Japan’s Economy Minister Seiji Maehara said he has a “sense of crisis” as the government downgraded its economic assessment for a third month, the longest streak since the 2009 global recession.
“It’s necessary to take a proper response on both fiscal and financial fronts,” Maehara told reporters in Tokyo today after the government released a report for October.
Today’s reduction underscores concern that Japan’s economy may contract as global demand slows and the expiry of government subsidies for car purchases weakens consumer spending. The International Monetary Fund this week revised down its estimate of world growth for this year, while JPMorgan Chase & Co. and Morgan Stanley predict Japan’s economy will shrink for two consecutive quarters through the end of December.
“I have an extreme sense of crisis about current economic conditions,” Maehara said. “Our biggest issue is the trend of yen appreciation, and the serious suffering this causes exporters,” adding that he would discuss the topic at meetings with the chiefs of the U.S. Federal Reserve and the European Central Bank today.
The yen traded at 78.39 per dollar as of 12:32 p.m. in Tokyo, compared with a postwar high of 75.35 per dollar reached last October. Maehara last week became the first cabinet minister to attend a Bank of Japan meeting in nearly a decade, according to the bank, as he presses for more action to spur growth and defeat deflation.
“The economic recovery is in a weak tone recently due to deceleration of the world economy,” the Cabinet Office said. The cut in the assessment marks the longest run of downgrades since the five months through February 2009.
Japan’s government also cut its view on industrial production for a third month, while it lowered its assessment of business conditions for the first time in 10 months.

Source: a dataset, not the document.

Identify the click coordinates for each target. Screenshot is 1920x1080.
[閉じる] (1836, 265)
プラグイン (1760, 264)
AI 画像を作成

“Industrial production is decreasing,” the government said. “Firms’ judgment on current business conditions shows cautiousness,” mainly among manufacturers, the report said.
The Bank of Japan’s Tankan survey last week showed that large manufacturers became more pessimistic as slowdowns in China and Europe sapped export demand. Production fell more than economists had forecast in August.
The government also said economic uncertainty “remains high” for the euro region and Asia, notably China.